Verbot in Schutzgebieten

Dies war einer der strittigsten Punkte. Die Bayern haben jetzt das Verbot von Pestiziden in sämtlichen Schutzgebieten eingeführt, aber mit dem entscheidenden Zusatz „außerhalb von intensiv genutzten land- und fischereiwirtschaftlichen Flächen“. Dieses allgemeine Verbot steht so im Naturschutzgesetz von Baden-Württemberg aber schon seit 1975 drin. In Baden-Württemberg soll gemäß dem Eckpunktepapier künftig ein Pestizidverbot in den Naturschutzgebieten (nur 2,5 Prozent der Landesfläche) auch auf den Landwirtschaftsflächen gelten, in den großflächigen Landschafts- oder Vogelschutzgebieten ist der Einsatz der Mittel aber weiterhin möglich. „Vom Pestizidverbot in den Naturschutzgebieten werden landesweit 2500 Hektar Ackerbaufläche, 120 Hektar Sonderkulturen und 20.000 Hektar Grünland betroffen sein“, sagt Konrad Rühl, Abteilungsleiter Landwirtschaft im Ministerium für Ländlichen Raum und Verbraucherschutz in Stuttgart. Härtefallregelungen sollen aber möglich sein. Das Volksbegehren habe ursprünglich für 440.000 Hektar Schutzgebiete das Verbot gewollt. Die Bauernverbände waren dagegen Sturm gelaufen.

In allen Schutzgebieten will die Landesregierung auf einen Integrierten Pflanzenschutz setzen, einen Katalog an Maßnahmen, um chemisch-synthetische Mittel zu reduzieren. Was die Naturschutzgebiete anbelangt ist also eine gewisse Verschärfung der Rechtslage im Südwesten zu sehen, die die Bayern in dieser Art nicht haben. Die Münchner Regierung hat auf der anderen Seite aber ein Pestizidverbot auf Grünland – wo allerdings selten Pestizide eingesetzt werden – sowie auf Staatsflächen im Programm.

Weniger Pestizide

Die Bayern wollen laut einem Landtagsbeschluss eine Reduzierung „des Einsatzes“ chemischer Pflanzenschutzmittel um die Hälfte bis 2028. Die Pläne der Landesregierung in Stuttgart sind detaillierter: bis 2030 soll der Einsatz der chemisch-synthetischen Pflanzenschutzmittel „in der Menge“ landesweit um 40 bis 50 Prozent reduziert werden. Ein ehrgeiziges Ziel, aber wie in München soll dies durch praktikable Maßnahmen durchgesetzt werden: also keine betrieblichen Verbote, sondern mehr Forschung, Förderung und Beratung. Wie wird die Reduktion überprüft? Wie soll ein Monitoring aussehen?
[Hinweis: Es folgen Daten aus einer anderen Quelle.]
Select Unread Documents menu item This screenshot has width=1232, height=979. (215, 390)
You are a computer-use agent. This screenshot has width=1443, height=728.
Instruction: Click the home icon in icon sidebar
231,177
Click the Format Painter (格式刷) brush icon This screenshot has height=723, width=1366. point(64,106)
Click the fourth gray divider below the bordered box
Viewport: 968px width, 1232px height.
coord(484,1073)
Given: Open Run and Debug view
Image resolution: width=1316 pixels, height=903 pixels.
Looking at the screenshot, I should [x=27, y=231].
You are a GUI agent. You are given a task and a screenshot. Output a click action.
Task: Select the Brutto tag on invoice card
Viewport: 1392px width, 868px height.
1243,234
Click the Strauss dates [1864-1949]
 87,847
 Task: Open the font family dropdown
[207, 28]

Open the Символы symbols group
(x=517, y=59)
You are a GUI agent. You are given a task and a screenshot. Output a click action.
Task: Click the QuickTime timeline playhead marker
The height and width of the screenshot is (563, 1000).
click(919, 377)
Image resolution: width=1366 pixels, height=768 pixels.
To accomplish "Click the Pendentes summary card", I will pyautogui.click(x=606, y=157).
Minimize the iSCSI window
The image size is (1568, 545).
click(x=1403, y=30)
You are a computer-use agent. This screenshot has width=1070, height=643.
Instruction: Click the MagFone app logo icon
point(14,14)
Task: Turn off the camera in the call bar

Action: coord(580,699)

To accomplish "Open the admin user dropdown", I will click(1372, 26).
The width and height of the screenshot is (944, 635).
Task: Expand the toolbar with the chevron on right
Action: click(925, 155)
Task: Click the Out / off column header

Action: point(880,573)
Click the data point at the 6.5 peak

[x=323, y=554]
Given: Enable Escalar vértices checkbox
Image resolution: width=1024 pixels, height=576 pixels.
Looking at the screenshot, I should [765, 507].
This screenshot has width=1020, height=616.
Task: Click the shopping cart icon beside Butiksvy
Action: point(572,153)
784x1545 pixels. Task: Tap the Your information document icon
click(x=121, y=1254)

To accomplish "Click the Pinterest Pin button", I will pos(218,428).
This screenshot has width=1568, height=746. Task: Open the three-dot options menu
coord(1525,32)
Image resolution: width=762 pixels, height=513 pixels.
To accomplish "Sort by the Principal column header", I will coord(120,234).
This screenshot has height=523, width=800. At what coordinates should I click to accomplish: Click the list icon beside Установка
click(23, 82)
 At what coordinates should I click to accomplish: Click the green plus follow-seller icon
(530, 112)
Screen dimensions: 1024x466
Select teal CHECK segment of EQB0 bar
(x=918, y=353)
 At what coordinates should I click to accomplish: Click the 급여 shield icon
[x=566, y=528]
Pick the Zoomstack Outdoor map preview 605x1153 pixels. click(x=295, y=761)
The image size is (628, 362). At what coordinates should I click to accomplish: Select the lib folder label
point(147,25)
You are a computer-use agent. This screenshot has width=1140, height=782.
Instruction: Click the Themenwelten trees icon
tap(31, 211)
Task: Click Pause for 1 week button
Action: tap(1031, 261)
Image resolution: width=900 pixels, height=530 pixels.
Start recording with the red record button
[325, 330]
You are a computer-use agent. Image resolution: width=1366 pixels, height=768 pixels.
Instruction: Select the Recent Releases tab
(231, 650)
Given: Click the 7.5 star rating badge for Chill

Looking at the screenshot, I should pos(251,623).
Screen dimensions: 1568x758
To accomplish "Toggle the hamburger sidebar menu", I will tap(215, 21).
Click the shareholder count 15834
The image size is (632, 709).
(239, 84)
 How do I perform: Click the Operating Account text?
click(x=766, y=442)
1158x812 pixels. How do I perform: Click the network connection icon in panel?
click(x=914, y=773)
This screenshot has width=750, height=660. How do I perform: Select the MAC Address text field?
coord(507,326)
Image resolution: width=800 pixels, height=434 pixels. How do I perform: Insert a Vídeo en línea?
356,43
Das soll nun gemeinsam mit den Verbänden geklärt werden.

Gewässerrandstreifen

Auf Randstreifen von Flüssen, Bächen und Seen sind nun auch in Bayern der Einsatz von Dünge—und Pflanzenschutzmitteln verboten. „Da haben die Bayern nachgezogen“, sagt Konrad Rühl. Das gäbe es in Baden-Württemberg bereits.

Mehr Bio-Bauern

„Da sind wir einen Tick ambitionierter als die Bayern“, sagt Rühl. Baden-Württemberg hat jetzt schon einen 14-prozentigen Flächenanteil des Ökolandbaus, er soll bis 2030 auf 30 bis 40 Prozent erhöht werden, ähnlich wie in Bayern mit Bildung, Beratung, Förderung, Forschung und Vermarktung. Der Freistaat will seinen Öko-Flächenanteil 2025 auf 20 Prozent und bis 2030 auf 30 Prozent anheben. Beide Länder betonen, dass der Ausbau auch an der Marktentwicklung orientiert sein müsse, damit ein „ruinöser Preiskampf“ bei den Öko-Erzeugnissen vermieden wird. Er könnte Bio-Bauern die Existenz kosten.

Biotop-Verbund

Bis 2030 will Bayern einen Offenland-Biotopverbund auf 15 Prozent der Fläche schaffen, mit dem sich grüne Inseln verbinden lassen. „Da sind wir weiter als die Bayern“, sagt Karl-Heinz Lieber, Abteilungsleiter für Naturschutz im Umweltministerium in Stuttgart. Der Biotopverbund sei bereits im Naturschutzgesetz verankert. Es gebe ein landesweites Konzept, das mit den Städten und Gemeinden wegen der Umsetzung „kommuniziert“ werde. Lieber weist auf einen anderen Punkt hin: Söder hat 50 neue Stellen für die Umwelt- und Naturschutzbehörden und 50 weitere Stellen für Wildlebensraumberater im Agrarressort angekündigt. In Baden-Württemberg seien in der Umweltverwaltung bereits etliche neue Planstellen geschaffen worden, sagt Lieber. Zudem wurde der Naturschutzhaushalt in Stuttgart seit 2011 beständig im Rahmen eines jährlichen Mittelaufwuchses vergrößert, von einst 30 Millionen Euro soll er noch in dieser Legislaturperiode auf 90 Millionen wachsen: „Personell und finanziell sind wir beim Naturschutz damit aktuell besser aufgestellt“, meint Lieber.

Streuobstwiesen

Bayern will bestimmte Streuobstwiesen mit mehr als 2500 Quadratmetern als Biotop ausweisen, aber eine reguläre Bewirtschaftung zulassen – in Ausnahmen sind Rodungen genehmigungsfähig. Baden-Württemberg will Streuobstwiesen nicht unter Schutz stellen, ihre Beseitigung aber nur genehmigen, wenn ein ökologischer Ausgleich geschaffen wird. Stuttgart will die „Stücklesbesitzer“ bei der Baumpflege unterstützen und tut dies bereits.

Fazit

In einigen Punkten liegt Baden-Württemberg beim Natur- und Artenschutz leicht vorne, was bei einem Faktencheck durch die Pressestelle des bayerischen Agrarministeriums unwidersprochen bleibt. Nicht immer lassen sich die Instrumente aber vergleichen. So will Bayern an den 47 Landwirtschafts- und Forstämtern eine Wildlebensraumberatung installieren. In Baden-Württemberg gibt es mit der Biodiversitätsberatung ähnliches. Noch läuft in Stuttgart ein Dialog mit Bauern- und Umweltverbänden wegen der Umsetzung der Eckpunkte. Am 18. Dezember werden der Umwelt- und der Landwirtschaftsminister sich damit befassen.